The first winter after I began this practice I noted that this walking often allowed me to enter a light trance state under which startling insights would appear, or a morning’s dream message would become clear. More rarely a vision. Although I never posted what occurred during these trance states I kept track of them. 

As a naturalist I am happiest when I am physically immersed in forest, mountain or stream. Entering the holy place I call NOW, embodiment frees me. I am no longer separate. Afterwards comes the need to reflect, and to share, along with the earnest hope that people who see these photographic  – meditations might be genuinely moved by them and by extension motivated to do something about the Earth crisis we are in…

 When I returned to Maine I discovered I needed to continue the practice I had begun in NM. Here though, unless it is summer, I am not driven out the door in the predawn, but if I look at the pictures I have taken the day before ideas surface. For me images always precede the word.  It must be said that every day I am moved to photograph something,ordinary happenings around my house, by the water, or in the woods. 

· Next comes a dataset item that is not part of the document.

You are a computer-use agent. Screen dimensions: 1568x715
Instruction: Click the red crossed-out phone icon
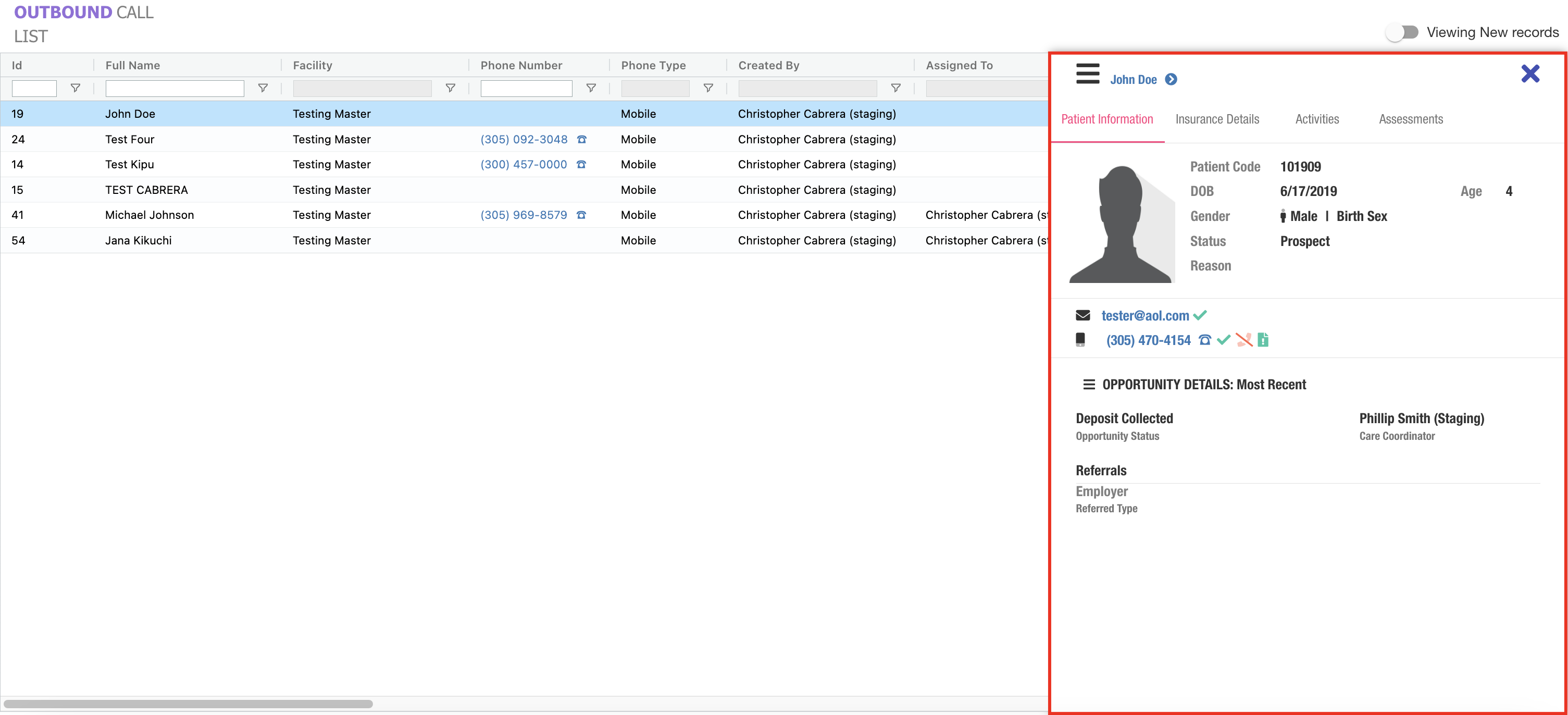[x=1243, y=340]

At dawn I look at yesterday’s images and then write. I never plan what I write beforehand so mistakes are commonplace. My reading influences what I write in surprising ways. Occasionally words or phrases seem to attach themselves to my images in ways that I don’t understand, at least initially. Every day that passes without the kind of change that Culture needs to embrace that will allow us all to survive leaves me even more committed. I post with the intent – the wild hope that some will begin seeing, sensing feeling or listening… using their bodily senses to hear the cry… 

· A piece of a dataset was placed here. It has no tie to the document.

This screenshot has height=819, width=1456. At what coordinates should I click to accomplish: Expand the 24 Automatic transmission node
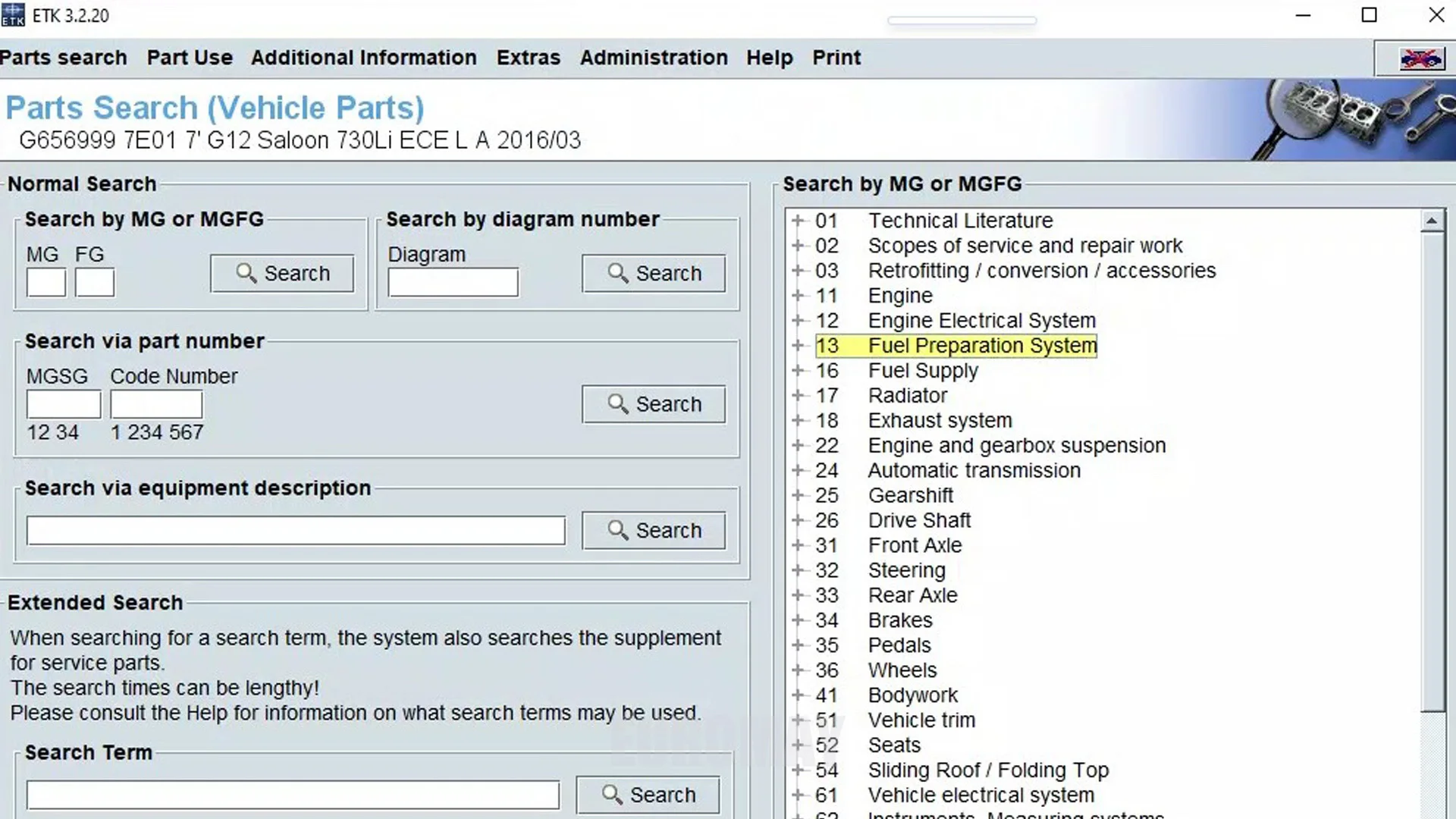tap(798, 470)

 After a crisis a few years ago when I came to the realization that my years of nature writing didn’t change peoples minds or their behavior, I concluded that I still had to keep writing, because writing about nature helps me survive.  

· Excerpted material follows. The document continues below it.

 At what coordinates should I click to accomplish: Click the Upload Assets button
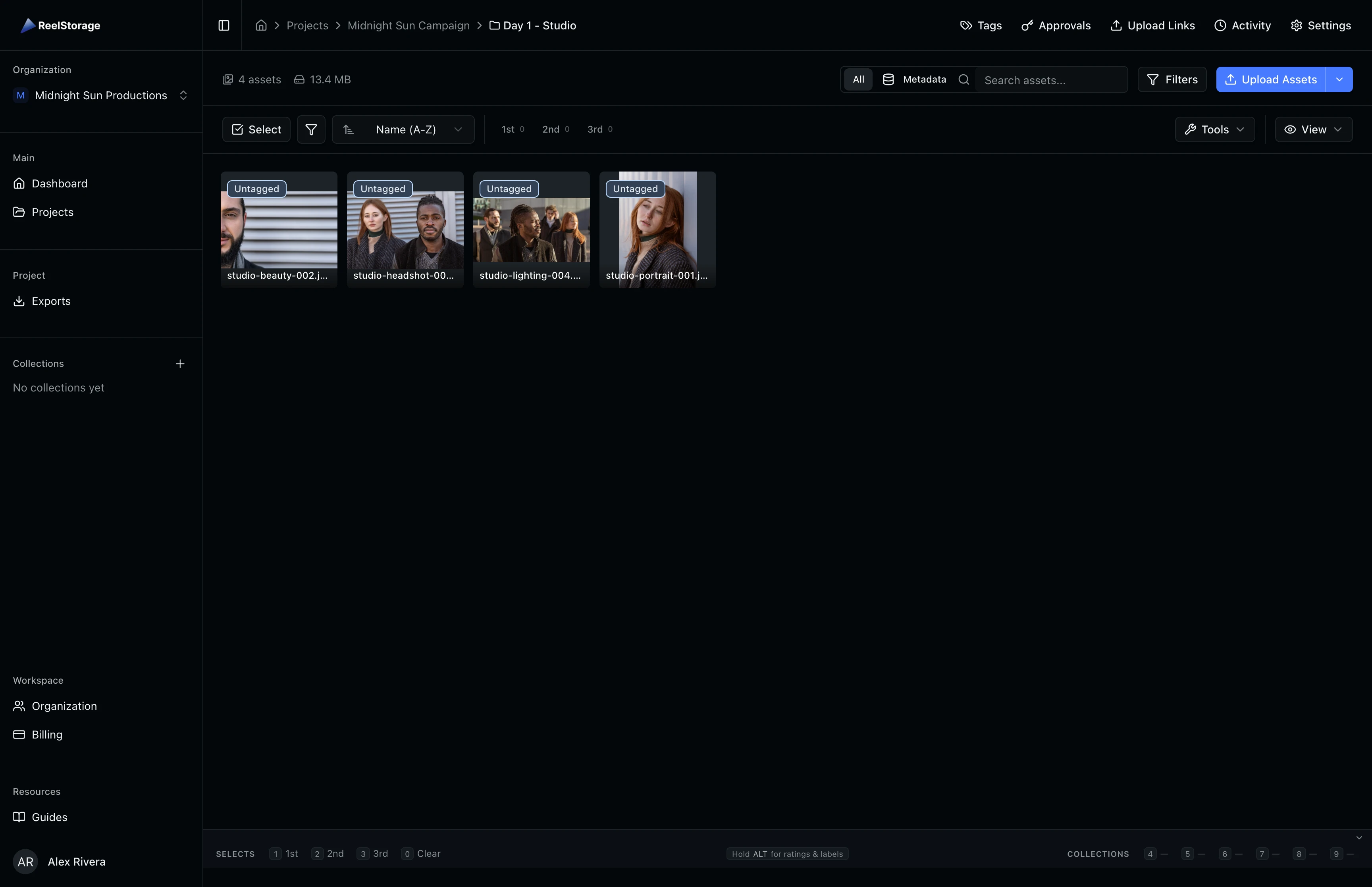click(x=1271, y=79)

Robin Wall Kimmerer speaks of the need for developing an attitude of reciprocity toward nature. In her way of thinking gratitude is the key. Although I don’t think this is the whole story, one way I thank nature for saving my life and keeping me sane each day hinges on these morning meditations that always remind me of how much I love this blue-green planet.

My earnest hope is that sharing these posts with an even larger audience might invite others to do the same thing – take a closer look at what’s around in their backyard. We save what we love. We are part of nature and using our senses to interact with any tree, plant, animal will bring us closer to “home” both inside and outside. As Overstory’s author Richard Powers states, “Something is always Listening.”